C'était de Gaulle - Tome II
Avec le concours matériel et technique que nous leur apportons, beaucoup d'entre eux se sont engagés dans cette transformation.
« L'organisation du marché, l'exportation, c'est capital. Ça s'améliore, sans aucun doute, par exemple pour les fruits. Mais pour les artichauts, les choux-fleurs, la viande, ça ne fait que commencer. Enfin, c'est dans la bonne voie.
« Quant au Marché commun, nous l'avons construit avant tout pour y faire entrer l'agriculture. Y arriverons-nous? Je ne peux le dire à ce jour. Mais c'est nous qui l'aurons fait. La masse des paysans le sent très bien. »
« Ces farfelus farfelutent dans tous les sens »
Salon doré, 15 septembre 1965.
Les syndicats agricoles ne trouvent guère crédit auprès de lui. En pleine crise du Marché commun agricole, il m'en fait le sombre tableau :
« Ces syndicalistes, il y en a de deux sortes. Il y a les gens qui avaient organisé la corporation agricole sous Vichy. Ce sont des richards qui considèrent que l'État est fait pour les enrichir encore.Pour eux, il n'y a qu'une question, le prix du blé, le prix de la betterave; et pas d'impôts pour les agriculteurs. Alors, ils ameutent l'opinion publique, en mettant les pleins feux sur la misère du pauvre diable de la Creuse, pour que l'État les arrose, eux. C'est une espèce méprisable. Alors évidemment, ils sont pleins de haine pour moi et pour la V e République, parce qu'ils n'y tiennent plus les leviers de commande qu'ils avaient jusqu'à présent, et qu'on ne fait plus leurs quatre volontés.
« La deuxième catégorie, ce sont les farfelus, les gens de la Fédération des exploitations agricoles. Ces farfelus farfelutent dans tous les sens, sans jamais rien réaliser. C'est ça que je leur reproche en pleine figure, quand je les rencontre : " Vous n'aidez en rien l'agriculture à s'organiser; ça ne vous intéresse pas. Vous ne faites que de la démagogie." Rien n'empêchera qu'ils restent farfelus.

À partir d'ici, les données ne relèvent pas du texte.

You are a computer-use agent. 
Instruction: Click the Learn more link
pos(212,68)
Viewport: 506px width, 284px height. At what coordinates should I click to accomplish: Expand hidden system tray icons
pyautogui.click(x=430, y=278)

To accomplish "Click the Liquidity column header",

AP. — Sauf s'ils se tournent vers l'organisation moderne de l'agriculture.
GdG. — Mais ils ne se tourneront pas ! Ce genre de bonshommes n'ont jamais organisé quoi que ce soit. C'est des types qui courent partout, qui essaient de passer par les portes fermées et qui ne passent pas quand la porte est ouverte. Ils mettent l'envers à l'endroit. Ils veulent que le noir soit blanc.
AP. — Les jeunes agriculteurs semblent avoir compris que le sort de notre agriculture se jouait à Bruxelles sur votre fermeté.

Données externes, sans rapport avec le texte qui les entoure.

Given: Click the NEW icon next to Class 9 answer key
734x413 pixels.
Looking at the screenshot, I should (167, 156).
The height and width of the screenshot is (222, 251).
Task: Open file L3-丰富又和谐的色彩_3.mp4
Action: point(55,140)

GdG. — Oui, ceux-là, on dirait qu'ils ont compris. »
LA SOCIÉTÉ INDUSTRIELLE : ENTREPRENDRE
1 Société d'aménagement foncier et d'équipement rural.
2 Il a fallu la crise de « la vache folle » pour qu'on remette sérieusement en vigueur ces prescriptions, après 33 ans.
3 Salaire minimum interprofessionnel garanti et Salaire minimum agricole garanti.
Chapitre 11
« EN FRANCE, IL FAUT ÊTRE L'ÉTAT POUR ENTREPRENDRE DE GRANDES CHOSES »
Après le Conseil du 8 mai 1963, je demande au Général ce qu'il pense de la proposition de Bokanowski, selon lequel « il faut faire un redressement psychologique après le retrait de l'Algérie, donner aux Français des compensations d'ordre moral. Il faudrait relancer l'auto de course, en construisant un modèle capable de devenir n° 1 mondial. Ce serait extraordinaire pour l'orgueil national ».
GdG : « Je n'ai rien contre l'auto de course et je m'efforce de redonner aux Français l'orgueil de la France. Mais je ne sais pas si la première est nécessaire au second. Je crois que d'avoir un armement qui assure notre indépendance, d'avoir des performances économiques qui sont enviées par nos voisins, de pouvoir dire "zut" aux Anglais et aux Américains, c'est plus important pour l'orgueil national que de fabriquer des autos de course. Mais je veux bien qu'on en fabrique. Je me demande même pourquoi on n'est pas foutu de le faire. Vous voyez bien, rien d'important ne peut se faire en France, si ce n'est pas l'État qui en prend l'initiative.
(Il m'interpelle, parce qu'il commence à connaître ma prévention contre l'étatisme. C'est m'inviter à prolonger sur ce thème.)
« Les entrepreneurs n'entreprennent pas »
AP. — N'est-ce pas un cercle vicieux? Parce que nous avons été habitués, depuis Colbert et peut-être Philippe le Bel, à ce que rien d'important ne se fasse sans que l'État le décide, nous sommes devenus de plus en plus dépendants de lui.